I am sure that I will have some more questions along the way but I have really learned a lot so far but have a long way to go.


----------



## C.Keith&Co (Aug 28, 2010)

Hi Brian, to answer your first question on crimping, everyone I know that shoots competition crimp their bullets with a very light touch- the best thing for this is one of those Lee factory crimp dies - you do not want to crimp too hard because it ruins the ballistic coefficient of the bullet - ( noticeable bulge on the bullet where it is crimped ) after you get you bullets seated to the proper depth - back the seating stem out a few turns - run the loaded round up into the die and turn the die down into the press until it stops on the loaded round, lower the loaded round out of the die a little and gently turn the die down just a touch- raise the round back into the die and you should feel a slight drag where it is being crimped- that should be all you need for a crimp- your other question on the brass is what you have is some military brass that the primer has been crimped in place- you need to remove that crimp, Dillon makes a sweet little press for that or you can buy a RCBS die set also- if you only have a few of them just pitch them its not worth the expense of the die set- if you have a couple of hundred rounds and plan on shooting military brass a lot you should buy the crimp removal dies. another point on military brass is to look down inside the casing and see if you can see one hole or two holes. if it has one hole you can reload it- if it has two holes throw it out it is a Berdan primed case and you will bust the de-capping pin on you sizer die if you try to re-size it. speaking of de-capping pins go down to your local automotive garage and see if they have any old pick-up truck u-joints laying around -the little needle bearings inside the caps will fit in your de-capping rod on RCBS dies. free is my favorite four letter F word. if you have any questions call me after 5:00 pm 234-788-7337 hope this was helpful- Curtis


----------



## ODNR3723 (Apr 12, 2007)

I have never heard that about the decapping rod. Free is the best. On the military crimp, the dillon press works great. If you have a few pieces, try using you deburring tool before you throw them out. You can usually get your primers to seat after using your deburring tool a few times. Lots of brass, buy the dillon.


----------



## C.Keith&Co (Aug 28, 2010)

yeah I was at the gas station one time years ago getting some snow tires put on and I happen to look in the trash and seen a old U joint in there with the cap full of needle bearings looking at me- and I thought wonder what the chances of that are- took the caps out of the trash got about 20 pins or so, cleaned the grease off -stuck one in my de-capping rod worked great, I haven't purchased pins in years . ever try STP for case lube ? that works too- I just tumble the brass real good to get the STP off. Safety Kleen sells a pulverized corn cob oil dry for about $10.00 a 50 lb bag. I use that in my tumbler with a half a shot glass of mineral spirits that cleans brass up great ! lot cheaper than a one pound can of corn cob. - Curtis


----------



## bkr43050 (Apr 5, 2004)

Some great info guys! Thanks for taking the time.

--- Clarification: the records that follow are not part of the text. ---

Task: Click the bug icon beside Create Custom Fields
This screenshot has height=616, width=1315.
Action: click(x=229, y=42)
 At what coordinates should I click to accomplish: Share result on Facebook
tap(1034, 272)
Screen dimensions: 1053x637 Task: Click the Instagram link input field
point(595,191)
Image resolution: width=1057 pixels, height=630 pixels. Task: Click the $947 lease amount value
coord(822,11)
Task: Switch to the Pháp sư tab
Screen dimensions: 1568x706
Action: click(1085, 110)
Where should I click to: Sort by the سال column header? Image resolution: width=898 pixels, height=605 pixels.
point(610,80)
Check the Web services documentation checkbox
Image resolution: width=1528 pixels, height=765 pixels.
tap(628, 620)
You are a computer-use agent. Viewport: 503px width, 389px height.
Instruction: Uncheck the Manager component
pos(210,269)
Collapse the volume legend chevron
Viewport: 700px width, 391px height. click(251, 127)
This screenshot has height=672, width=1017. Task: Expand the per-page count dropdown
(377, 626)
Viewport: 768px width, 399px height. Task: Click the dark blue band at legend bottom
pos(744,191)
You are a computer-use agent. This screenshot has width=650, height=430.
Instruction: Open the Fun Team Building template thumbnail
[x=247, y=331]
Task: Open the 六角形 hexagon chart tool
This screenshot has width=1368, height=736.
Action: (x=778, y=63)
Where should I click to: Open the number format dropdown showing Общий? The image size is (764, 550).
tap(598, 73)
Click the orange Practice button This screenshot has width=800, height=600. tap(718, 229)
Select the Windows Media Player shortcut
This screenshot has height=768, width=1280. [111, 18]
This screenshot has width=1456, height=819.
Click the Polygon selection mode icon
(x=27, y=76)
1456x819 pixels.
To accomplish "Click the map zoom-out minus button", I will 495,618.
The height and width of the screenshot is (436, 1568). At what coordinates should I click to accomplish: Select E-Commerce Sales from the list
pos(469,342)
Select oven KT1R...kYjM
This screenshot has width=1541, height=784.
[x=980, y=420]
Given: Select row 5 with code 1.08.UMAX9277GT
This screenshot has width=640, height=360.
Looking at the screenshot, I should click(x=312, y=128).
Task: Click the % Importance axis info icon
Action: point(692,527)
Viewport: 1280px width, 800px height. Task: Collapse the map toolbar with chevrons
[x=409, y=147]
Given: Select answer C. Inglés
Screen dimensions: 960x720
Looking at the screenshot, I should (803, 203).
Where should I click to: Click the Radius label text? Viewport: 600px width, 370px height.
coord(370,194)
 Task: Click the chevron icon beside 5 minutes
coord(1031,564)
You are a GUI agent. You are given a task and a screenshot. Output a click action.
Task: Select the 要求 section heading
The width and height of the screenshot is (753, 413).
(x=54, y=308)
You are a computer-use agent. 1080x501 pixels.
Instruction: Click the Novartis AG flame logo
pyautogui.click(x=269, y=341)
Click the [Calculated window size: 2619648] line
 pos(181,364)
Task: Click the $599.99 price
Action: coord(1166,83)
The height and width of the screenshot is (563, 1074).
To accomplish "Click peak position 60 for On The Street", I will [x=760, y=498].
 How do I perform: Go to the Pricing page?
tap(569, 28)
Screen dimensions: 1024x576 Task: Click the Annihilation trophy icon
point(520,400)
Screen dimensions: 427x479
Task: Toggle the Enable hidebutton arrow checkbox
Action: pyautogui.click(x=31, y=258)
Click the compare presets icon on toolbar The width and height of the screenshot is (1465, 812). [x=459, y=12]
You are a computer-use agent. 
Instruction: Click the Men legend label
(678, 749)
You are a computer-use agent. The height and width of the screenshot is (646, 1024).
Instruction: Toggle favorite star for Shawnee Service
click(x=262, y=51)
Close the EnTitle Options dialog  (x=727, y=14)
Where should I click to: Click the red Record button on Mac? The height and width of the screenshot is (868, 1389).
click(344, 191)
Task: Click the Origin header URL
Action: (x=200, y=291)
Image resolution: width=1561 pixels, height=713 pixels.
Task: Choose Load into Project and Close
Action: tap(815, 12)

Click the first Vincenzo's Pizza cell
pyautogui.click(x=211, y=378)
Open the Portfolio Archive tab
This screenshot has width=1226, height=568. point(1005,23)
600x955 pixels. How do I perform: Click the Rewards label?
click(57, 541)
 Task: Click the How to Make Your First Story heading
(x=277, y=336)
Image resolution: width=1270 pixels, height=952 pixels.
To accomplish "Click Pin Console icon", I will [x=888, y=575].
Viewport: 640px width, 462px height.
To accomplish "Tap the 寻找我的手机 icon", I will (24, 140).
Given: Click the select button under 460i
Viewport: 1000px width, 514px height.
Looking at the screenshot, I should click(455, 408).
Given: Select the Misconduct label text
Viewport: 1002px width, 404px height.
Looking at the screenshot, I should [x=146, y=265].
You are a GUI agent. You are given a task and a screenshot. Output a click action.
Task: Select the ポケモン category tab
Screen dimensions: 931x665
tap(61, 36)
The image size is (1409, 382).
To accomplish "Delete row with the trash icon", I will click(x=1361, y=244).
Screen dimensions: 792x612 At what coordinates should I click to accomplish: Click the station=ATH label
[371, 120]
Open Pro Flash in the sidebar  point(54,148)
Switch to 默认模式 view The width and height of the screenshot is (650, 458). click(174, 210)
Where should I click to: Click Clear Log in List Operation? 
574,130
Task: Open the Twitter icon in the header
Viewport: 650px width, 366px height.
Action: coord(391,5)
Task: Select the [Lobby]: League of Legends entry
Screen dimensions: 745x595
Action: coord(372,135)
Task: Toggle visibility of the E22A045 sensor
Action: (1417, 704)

I didn't fully understand the crimping process itself but your explanation really seems to make sense. I may play with that a bit and see if I can get it to work. As you said I am not going to try to put much on them. I noticed that the edges don't fit real snug on them although the bullet is seated tightly. If I can just bump them a hair with the crimp that might be the answer. And as far as the military brass I will try the deburring tool on them. I don't have hundreds of them but probably do have nearly 100. It would be nice be able to use them. I don't think I have the Berdan primed cases because I decapped several and didn't notice any difference. And I didn't break my decapping pin.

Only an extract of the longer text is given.